Doubleheaders: An MLB Future – Or Not?







Victoria Advocate
January 21, 1964
Submitted By
Darrell Pittman




Doubleheaders: An MLB Future – Or Not?

In the local days of the Houston Buffs, right through the Buff’s last 1961 season of minor league ball existence, doubleheaders were the home game dates we lived for, especially as Knothole Gang members at old Buff Stadium. And why not? We got two games for the price of one, double the time we spent at the ballpark, and two shots at winning or losing – and all on one trip to the ballpark!

Who could ask for anything more?

And doubleheaders were great for the ball club. They were a chance to boost attendance for two games on one day that could not likely happen for two single games on two separate days. It wasn’t like today. The season ticket sales comprised a much lower percentage of the daily gate. And, even without the stats in front of me, I feel safe in saying that one close to sold out doubleheader at Buff Stadium easily eclipsed the number that would have shown up to see those same team matches scheduled as individual games.

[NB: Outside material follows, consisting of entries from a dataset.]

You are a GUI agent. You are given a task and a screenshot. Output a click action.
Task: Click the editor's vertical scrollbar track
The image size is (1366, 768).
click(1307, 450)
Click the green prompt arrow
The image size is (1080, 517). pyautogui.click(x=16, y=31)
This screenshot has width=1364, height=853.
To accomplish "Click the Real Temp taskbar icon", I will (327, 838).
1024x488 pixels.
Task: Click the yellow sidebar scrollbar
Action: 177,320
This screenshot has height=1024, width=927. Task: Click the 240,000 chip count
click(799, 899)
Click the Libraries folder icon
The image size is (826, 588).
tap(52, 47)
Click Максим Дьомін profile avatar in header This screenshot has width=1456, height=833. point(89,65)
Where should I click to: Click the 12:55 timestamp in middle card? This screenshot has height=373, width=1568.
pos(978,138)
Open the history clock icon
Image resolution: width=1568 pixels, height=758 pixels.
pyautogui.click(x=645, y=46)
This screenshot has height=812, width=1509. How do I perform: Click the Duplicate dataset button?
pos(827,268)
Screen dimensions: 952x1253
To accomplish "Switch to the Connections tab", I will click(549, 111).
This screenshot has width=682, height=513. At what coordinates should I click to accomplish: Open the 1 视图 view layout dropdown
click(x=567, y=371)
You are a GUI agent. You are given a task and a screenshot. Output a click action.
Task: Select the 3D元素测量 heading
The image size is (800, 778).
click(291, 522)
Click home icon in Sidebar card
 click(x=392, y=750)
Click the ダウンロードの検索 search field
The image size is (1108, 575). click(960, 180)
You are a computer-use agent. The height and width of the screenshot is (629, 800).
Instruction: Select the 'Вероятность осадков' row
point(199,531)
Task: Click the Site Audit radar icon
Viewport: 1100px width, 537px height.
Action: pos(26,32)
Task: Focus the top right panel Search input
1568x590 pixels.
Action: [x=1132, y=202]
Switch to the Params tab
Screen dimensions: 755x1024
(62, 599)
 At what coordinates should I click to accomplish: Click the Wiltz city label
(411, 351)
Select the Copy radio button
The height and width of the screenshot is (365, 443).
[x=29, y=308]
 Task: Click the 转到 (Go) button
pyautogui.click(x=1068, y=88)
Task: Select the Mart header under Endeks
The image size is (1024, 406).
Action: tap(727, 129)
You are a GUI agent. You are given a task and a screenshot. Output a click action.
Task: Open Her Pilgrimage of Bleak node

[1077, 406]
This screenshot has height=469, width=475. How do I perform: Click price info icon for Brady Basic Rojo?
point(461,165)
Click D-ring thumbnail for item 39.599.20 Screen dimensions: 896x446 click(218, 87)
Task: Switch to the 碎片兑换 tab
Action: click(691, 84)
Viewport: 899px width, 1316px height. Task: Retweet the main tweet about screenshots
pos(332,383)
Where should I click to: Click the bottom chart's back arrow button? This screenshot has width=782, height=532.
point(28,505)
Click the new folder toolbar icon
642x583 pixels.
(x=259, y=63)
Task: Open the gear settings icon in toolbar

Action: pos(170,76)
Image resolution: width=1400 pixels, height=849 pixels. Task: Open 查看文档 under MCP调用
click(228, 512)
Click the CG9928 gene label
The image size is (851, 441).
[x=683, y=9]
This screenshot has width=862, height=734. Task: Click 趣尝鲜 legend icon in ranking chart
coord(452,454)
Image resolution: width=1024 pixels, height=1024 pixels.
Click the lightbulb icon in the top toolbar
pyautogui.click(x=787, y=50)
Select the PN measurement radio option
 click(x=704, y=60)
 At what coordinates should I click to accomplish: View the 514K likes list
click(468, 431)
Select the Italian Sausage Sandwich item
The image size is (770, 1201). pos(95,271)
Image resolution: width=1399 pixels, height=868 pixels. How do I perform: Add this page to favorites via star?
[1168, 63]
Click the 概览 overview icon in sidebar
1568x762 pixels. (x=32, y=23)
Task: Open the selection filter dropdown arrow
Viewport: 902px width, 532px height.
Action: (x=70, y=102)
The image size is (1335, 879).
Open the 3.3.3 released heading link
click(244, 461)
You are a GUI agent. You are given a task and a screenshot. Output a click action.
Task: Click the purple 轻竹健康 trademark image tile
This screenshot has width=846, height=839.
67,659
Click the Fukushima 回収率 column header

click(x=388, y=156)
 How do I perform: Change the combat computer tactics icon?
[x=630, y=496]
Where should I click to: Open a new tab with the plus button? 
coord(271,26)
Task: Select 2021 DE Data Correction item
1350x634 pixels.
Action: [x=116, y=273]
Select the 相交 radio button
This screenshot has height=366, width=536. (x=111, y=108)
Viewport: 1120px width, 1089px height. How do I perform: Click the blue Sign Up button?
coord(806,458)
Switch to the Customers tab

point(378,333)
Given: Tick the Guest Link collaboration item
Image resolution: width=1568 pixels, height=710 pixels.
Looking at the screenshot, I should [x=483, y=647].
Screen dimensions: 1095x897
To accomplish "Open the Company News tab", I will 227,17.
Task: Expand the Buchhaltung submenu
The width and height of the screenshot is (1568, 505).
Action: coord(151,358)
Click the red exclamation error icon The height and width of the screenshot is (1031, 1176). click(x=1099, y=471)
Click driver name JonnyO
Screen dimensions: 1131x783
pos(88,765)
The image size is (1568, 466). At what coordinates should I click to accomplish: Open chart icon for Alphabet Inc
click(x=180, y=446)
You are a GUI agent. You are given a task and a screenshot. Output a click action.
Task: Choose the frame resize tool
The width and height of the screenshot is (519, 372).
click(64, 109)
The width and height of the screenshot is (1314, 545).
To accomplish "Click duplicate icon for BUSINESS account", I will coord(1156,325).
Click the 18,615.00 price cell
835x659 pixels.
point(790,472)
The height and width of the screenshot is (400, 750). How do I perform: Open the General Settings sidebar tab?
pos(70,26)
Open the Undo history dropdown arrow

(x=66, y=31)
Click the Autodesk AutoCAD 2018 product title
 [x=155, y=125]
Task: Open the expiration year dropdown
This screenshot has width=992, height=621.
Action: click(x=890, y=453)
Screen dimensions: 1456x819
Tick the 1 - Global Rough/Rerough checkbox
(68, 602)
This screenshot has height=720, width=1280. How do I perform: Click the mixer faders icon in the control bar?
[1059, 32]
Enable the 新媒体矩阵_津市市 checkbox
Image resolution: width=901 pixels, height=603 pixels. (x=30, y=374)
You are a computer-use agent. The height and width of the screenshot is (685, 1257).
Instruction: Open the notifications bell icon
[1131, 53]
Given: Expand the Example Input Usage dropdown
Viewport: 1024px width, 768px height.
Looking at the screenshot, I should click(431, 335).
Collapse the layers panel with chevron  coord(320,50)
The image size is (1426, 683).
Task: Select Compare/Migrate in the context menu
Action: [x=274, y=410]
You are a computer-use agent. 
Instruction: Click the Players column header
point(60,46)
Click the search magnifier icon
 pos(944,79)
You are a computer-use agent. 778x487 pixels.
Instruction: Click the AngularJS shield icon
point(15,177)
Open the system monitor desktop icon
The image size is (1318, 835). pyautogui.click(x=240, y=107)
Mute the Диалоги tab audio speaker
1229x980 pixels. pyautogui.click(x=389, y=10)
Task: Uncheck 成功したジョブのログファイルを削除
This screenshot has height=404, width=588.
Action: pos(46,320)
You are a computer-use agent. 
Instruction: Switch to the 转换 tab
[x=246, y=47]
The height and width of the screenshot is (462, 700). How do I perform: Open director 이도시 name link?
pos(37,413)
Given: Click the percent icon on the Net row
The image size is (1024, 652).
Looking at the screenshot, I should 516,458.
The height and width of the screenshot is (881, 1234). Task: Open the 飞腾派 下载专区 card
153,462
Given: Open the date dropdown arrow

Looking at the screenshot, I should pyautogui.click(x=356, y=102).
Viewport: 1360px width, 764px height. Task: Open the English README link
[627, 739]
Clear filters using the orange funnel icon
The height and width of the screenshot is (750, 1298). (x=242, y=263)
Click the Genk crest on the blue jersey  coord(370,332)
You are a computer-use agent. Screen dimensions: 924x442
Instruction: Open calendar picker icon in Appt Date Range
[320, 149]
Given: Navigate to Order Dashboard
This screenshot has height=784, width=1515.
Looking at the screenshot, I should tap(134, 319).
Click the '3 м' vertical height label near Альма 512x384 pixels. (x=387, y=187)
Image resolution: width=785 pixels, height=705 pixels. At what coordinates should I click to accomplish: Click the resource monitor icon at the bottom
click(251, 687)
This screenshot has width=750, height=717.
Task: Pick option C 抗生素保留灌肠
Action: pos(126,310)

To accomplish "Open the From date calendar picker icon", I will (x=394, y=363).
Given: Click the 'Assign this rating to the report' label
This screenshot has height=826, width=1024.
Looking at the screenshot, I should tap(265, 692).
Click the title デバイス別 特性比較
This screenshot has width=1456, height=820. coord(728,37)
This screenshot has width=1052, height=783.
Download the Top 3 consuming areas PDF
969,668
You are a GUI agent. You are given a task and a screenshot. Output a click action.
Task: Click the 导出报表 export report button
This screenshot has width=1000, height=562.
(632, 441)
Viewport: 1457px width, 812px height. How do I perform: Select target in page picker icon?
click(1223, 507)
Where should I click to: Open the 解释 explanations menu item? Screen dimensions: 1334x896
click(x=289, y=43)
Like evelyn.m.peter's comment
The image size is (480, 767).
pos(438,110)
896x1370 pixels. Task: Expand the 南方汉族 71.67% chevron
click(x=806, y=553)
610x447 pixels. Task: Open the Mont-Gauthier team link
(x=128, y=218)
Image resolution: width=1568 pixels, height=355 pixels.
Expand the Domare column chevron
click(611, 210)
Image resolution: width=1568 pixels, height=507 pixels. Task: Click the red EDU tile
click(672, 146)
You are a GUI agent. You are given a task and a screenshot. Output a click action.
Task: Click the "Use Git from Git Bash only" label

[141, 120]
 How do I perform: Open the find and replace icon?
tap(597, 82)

The “make-up game” due to rain DH also could have the same effect on the gate, if the competitive match was right – or, if it featured a DH with our biggest rivals, the Dallas Eagles. Indoor baseball was simply unheard of anywhere until 1965.


Today, of course, we live in the big league world – and in an era which places top club value on selling as much of the stadium seats available to season ticket holders as possible. I may have been too harsh the other day for criticizing the Astros for out-pricing SABR from yesterday’s Fan Fest. Geez, they have one big nut to crack to meet payroll every year now, even with the TV money and the new attraction they have as World Champs. Now, it seems, everybody wants to either see or be Astros in 2018. All we can say is, “Sure thing! Just grab your fistful of dollars and either take it – or leave it – at the MMP door – depending on whether you are here to either buy tickets or sell talent!”

By the way, Houston is a good example these days of how starkly relative the phrase “big salary” is to whatever you may be doing. The Astros just signed reserve center fielder Jake Marisnick on the cheap for $1.9 million dollars a year. Meanwhile, the 28-years on duty Alley Theater artistic director, Gregory Boyd, appears to be resigning his good paying job in the face of charges that his verbal abuse of young female employees has created a toxic environment in that workplace. And Boyd was getting paid a huge $420,000 a year.

At any rate, paying high salaries is simply one of the big expenses in baseball today that cries out for single date game scheduling.

Given the inflated state of money today – and the changes in the baseball culture we’ve only touched upon here briefly – doubleheaders don’t seem to have much future to them, although 30 MLB DH contests were played in 2017.

How could fans be calling for more? And, if they are, are these the same fans who are complaining that baseball should find ways to shorten the nine inning single game?

Another irony: The length of some single games today probably exceeds the time it once took to play a doubleheader.



Bill McCurdy

Principal Writer, Editor, Publisher

The Pecan Park Eagle


2 Responses to “Doubleheaders: An MLB Future – Or Not?”

  1. Greg Lucas Says:

    Only way scheduled doubleheaders could return these days would be for the Players’ Association be be interested in exchange for more days off. That is not impossible. Owners of most teams now would look at them as money losers with dates lost. You are right, though Bill. Back in the day the Sunday DH was usually the largest attended game(s) of the week for many teams. Usually more than doubling the normal average game attendance. Wouldn’t like be able to do that now for most clubs. (Who said interest in baseball was bigger in the 40s an 50s than now?) The sport didn’t have to share the stage with anyone back then. Yet, it draws more fans…has more TV viewers (local packages combined) than ever before.

  2. Cliff Blau Says:

    I think there might have been one doubleheader played last year; the rest of the games in that list were two separate admission games played on the same day.

    There was some feeling back in the day that doubleheaders suppressed attendance at single games, because of people like you waiting until there was a bargain doublebill.